The problem of selecting a pharmaceutically acceptable salt form for 3-ethyl-5-[5-(4-ethylpiperazin-1-ylsulphonyl)-2-(2-methoxyethoxy) pyridin-3-yl]-2-(pyridin-2-yl)methyl-2,6-dihydro-7H-pyrazolo[4,3-d]pyrimidin-7-one has been solved by the surprising finding that the anhydrous para-toluene sulphonate salt of formula (I) meets the above criteria for a pharmaceutically acceptable salt. Even more surprising is the finding that the para-toluenesulphonate salt of the present invention does not appear to form crystalline hydrates under a range of conditions. This is particularly surprising as initial predictions would indicate that the toslyate salt would form a hydrate, especially given the fact that the besylate salt and other salts investigated hydrated as predicted. Furthermore the anhydrous para-toluene sulphonate salt of the present invention exhibits good physical dosage form stability, demonstrates stability during drying and milling processes and has a desirable drug substance stability profile.

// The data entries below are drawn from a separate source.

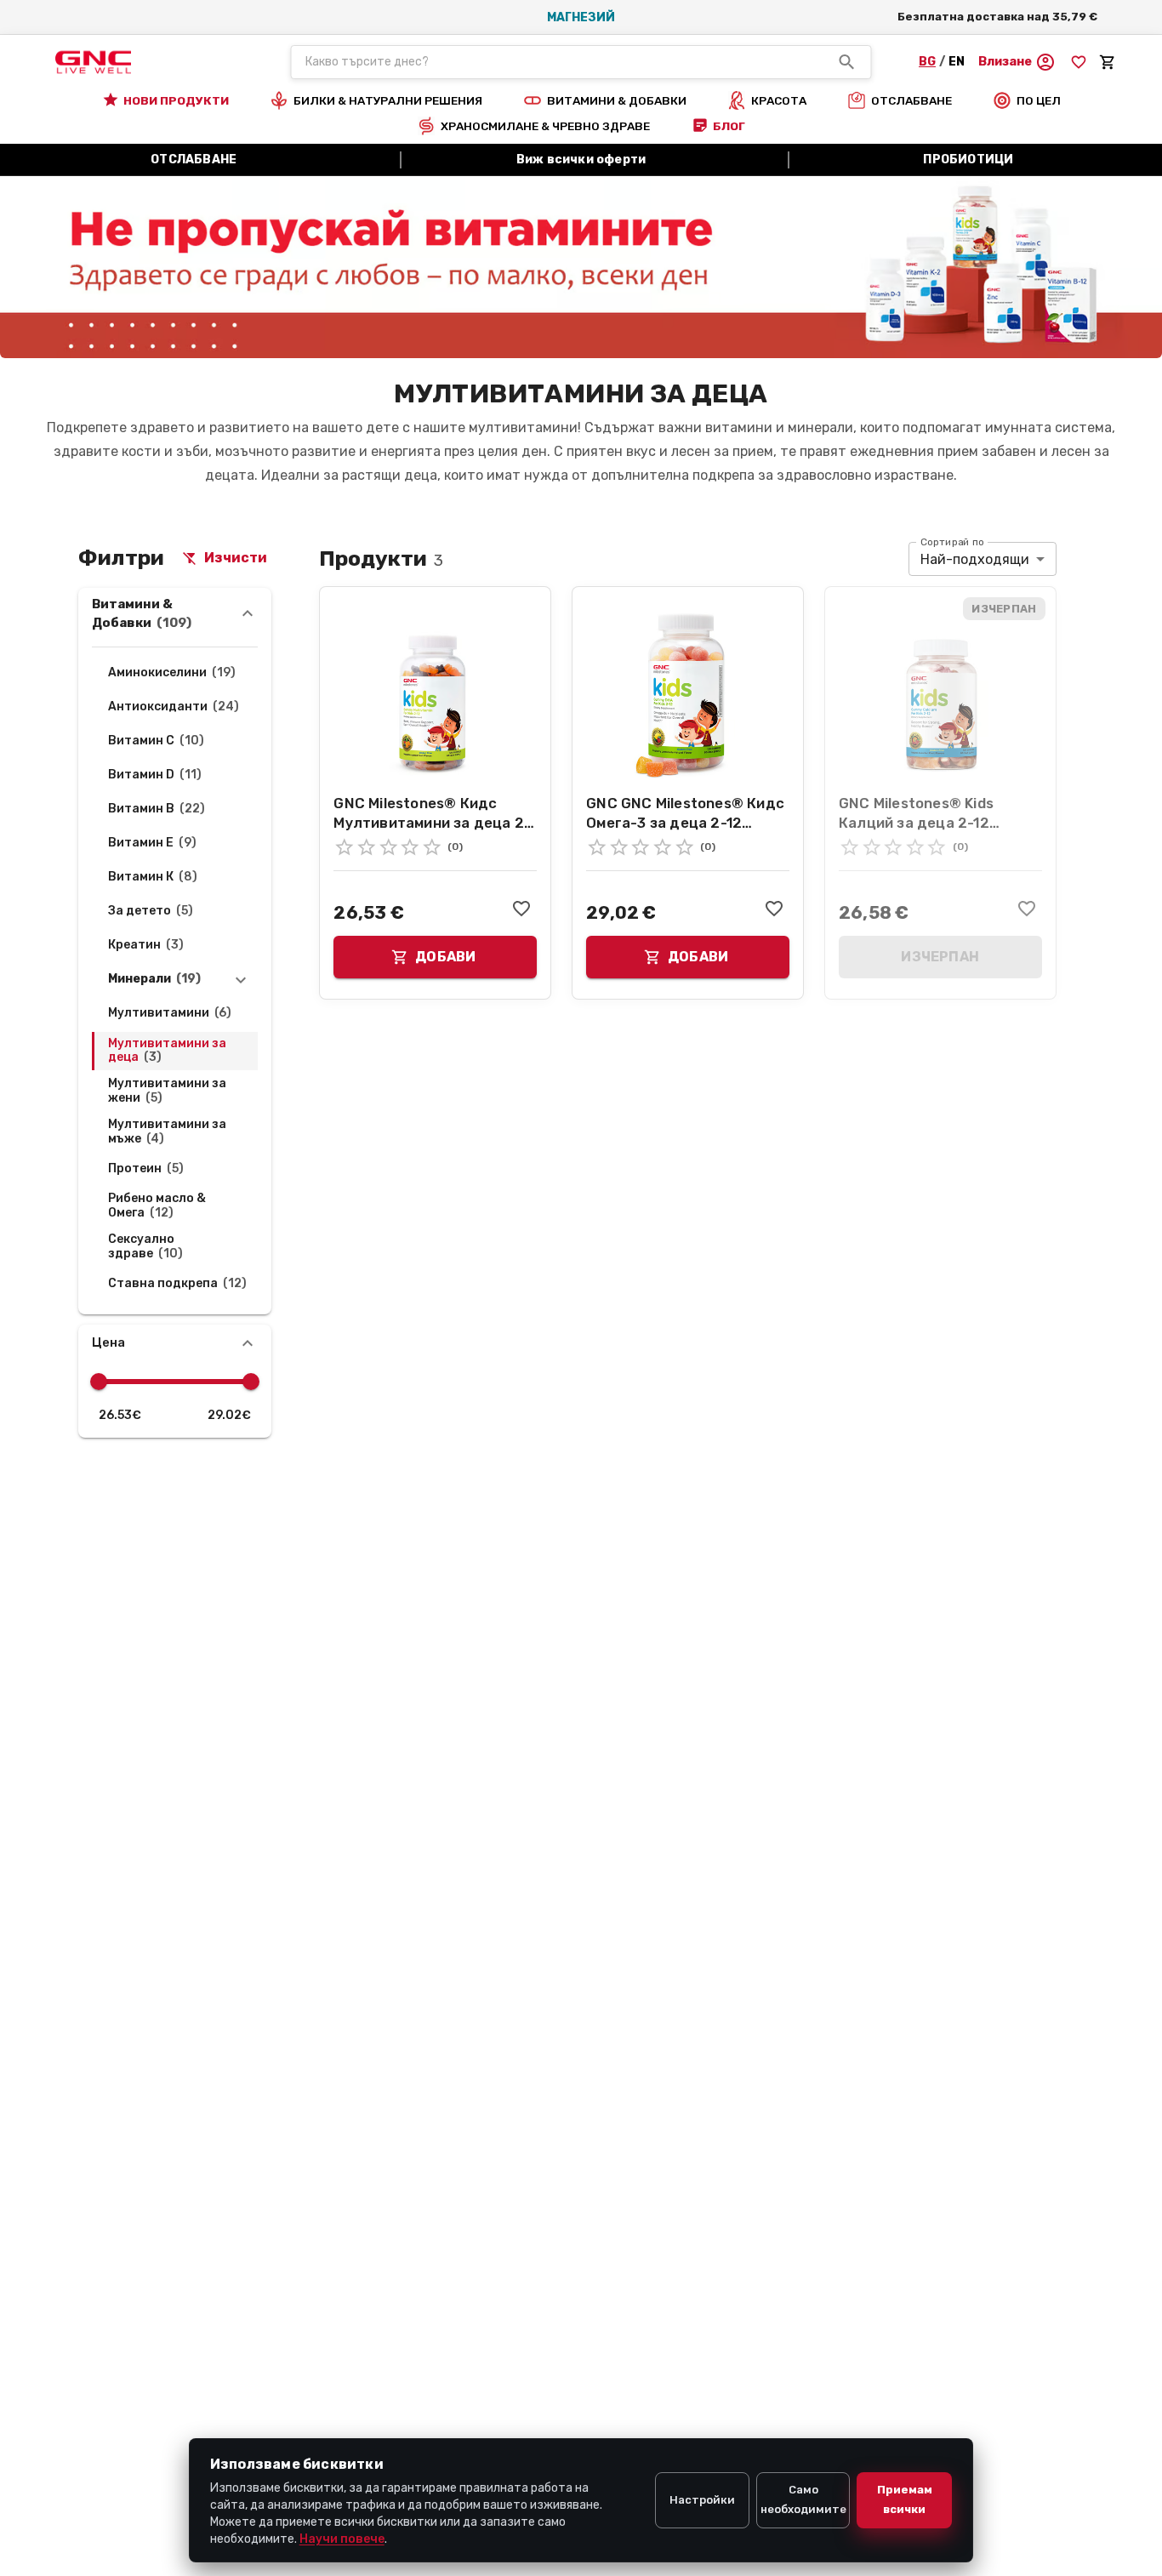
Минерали (154, 979)
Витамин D (155, 775)
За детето (150, 911)
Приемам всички (904, 2499)
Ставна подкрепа (177, 1284)
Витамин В (156, 809)
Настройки (702, 2499)
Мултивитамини (169, 1013)
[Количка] (1107, 62)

An additional advantage of the anhydrous para-toluenesulphonate salt of the present invention versus the corresponding besylate salt in particular is that it can be prepared in improved yield (98.5% versus 85%). A further additional advantage of the particular salt of the present invention is that ease of processing of the para toluene sulphonic acid counter ion versus for example the benzene sulphonic acid (for the besylate salt).
Thus it has now been established that because of its uniquely favourable combination of pharmaceutical properties, the anhydrous para-toluene sulphonate salt of 3-ethyl-5-[5-(4-ethylpiperazin-1-ylsulphonyl)-2-(2-methoxyethoxy) pyridin-3-yl]-2-(pyridin-2-yl)methyl-2,6-dihydro-7H-pyrazolo [4,3-d]pyrimidin-7-one is especially suitable for pharmaceutical formulation and is the preferred form for administration to humans.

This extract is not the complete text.